Check each line of the data for "question" and select those that have it.

◆ ◆ ◆ ◆

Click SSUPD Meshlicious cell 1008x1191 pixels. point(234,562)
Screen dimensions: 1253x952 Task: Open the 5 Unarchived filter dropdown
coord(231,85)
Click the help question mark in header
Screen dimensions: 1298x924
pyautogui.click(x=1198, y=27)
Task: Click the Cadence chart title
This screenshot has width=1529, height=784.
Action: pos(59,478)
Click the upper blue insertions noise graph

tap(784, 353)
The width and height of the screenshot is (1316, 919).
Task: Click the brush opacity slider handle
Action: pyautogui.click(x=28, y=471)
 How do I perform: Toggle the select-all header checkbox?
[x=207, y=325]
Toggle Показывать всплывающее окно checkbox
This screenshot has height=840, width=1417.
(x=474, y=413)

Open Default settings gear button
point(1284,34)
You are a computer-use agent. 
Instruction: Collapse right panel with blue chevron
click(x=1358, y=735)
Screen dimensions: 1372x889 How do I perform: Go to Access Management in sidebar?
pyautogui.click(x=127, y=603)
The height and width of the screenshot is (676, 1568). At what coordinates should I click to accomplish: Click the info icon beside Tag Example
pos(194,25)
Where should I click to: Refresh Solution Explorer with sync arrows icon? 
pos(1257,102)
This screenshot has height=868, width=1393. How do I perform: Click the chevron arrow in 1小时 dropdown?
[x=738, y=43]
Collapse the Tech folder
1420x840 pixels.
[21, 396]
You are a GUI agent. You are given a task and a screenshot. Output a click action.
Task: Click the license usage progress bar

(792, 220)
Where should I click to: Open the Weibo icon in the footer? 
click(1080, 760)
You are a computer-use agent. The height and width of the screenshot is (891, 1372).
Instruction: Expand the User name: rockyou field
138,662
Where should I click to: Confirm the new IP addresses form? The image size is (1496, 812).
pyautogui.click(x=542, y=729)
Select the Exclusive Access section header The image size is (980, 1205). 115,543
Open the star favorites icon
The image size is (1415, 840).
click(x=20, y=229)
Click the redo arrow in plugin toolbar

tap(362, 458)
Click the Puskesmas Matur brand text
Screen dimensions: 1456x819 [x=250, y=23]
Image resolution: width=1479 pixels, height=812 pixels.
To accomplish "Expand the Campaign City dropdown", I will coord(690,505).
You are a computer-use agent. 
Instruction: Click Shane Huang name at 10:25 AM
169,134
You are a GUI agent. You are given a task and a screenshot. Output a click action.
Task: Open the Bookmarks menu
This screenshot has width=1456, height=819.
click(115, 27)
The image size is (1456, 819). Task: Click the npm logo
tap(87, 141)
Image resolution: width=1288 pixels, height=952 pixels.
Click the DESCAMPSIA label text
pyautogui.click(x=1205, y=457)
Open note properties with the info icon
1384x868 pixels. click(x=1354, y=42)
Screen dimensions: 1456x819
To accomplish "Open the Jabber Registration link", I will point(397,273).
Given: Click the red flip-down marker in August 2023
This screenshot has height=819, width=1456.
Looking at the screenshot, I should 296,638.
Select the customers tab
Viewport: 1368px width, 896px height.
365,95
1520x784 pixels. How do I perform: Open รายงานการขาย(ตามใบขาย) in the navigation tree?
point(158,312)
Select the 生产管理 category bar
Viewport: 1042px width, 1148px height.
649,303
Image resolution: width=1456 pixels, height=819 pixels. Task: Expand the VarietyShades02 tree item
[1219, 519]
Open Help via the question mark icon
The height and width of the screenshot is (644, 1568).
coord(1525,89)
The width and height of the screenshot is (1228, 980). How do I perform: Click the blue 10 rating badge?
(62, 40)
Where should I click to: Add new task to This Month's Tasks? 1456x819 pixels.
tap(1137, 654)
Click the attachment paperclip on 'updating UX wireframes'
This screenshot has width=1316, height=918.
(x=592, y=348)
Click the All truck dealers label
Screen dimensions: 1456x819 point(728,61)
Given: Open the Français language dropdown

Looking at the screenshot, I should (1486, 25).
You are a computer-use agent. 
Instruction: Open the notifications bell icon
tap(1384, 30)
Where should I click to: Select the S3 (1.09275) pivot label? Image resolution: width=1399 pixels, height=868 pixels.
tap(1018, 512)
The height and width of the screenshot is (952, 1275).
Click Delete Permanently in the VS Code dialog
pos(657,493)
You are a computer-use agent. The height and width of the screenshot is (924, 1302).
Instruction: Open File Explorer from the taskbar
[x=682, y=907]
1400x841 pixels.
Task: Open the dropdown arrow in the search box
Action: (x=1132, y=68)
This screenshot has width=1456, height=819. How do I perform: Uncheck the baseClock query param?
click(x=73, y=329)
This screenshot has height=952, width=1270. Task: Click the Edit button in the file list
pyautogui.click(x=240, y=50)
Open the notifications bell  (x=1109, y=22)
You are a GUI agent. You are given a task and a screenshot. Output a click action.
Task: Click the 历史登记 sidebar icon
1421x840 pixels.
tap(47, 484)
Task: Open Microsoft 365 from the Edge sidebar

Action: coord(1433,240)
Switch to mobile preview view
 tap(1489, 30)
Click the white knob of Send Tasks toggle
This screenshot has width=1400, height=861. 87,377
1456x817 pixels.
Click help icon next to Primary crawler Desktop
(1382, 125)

◆ ◆ ◆ ◆

= ANSWER BELOW =
Click the help question mark in header
Open Help via the question mark icon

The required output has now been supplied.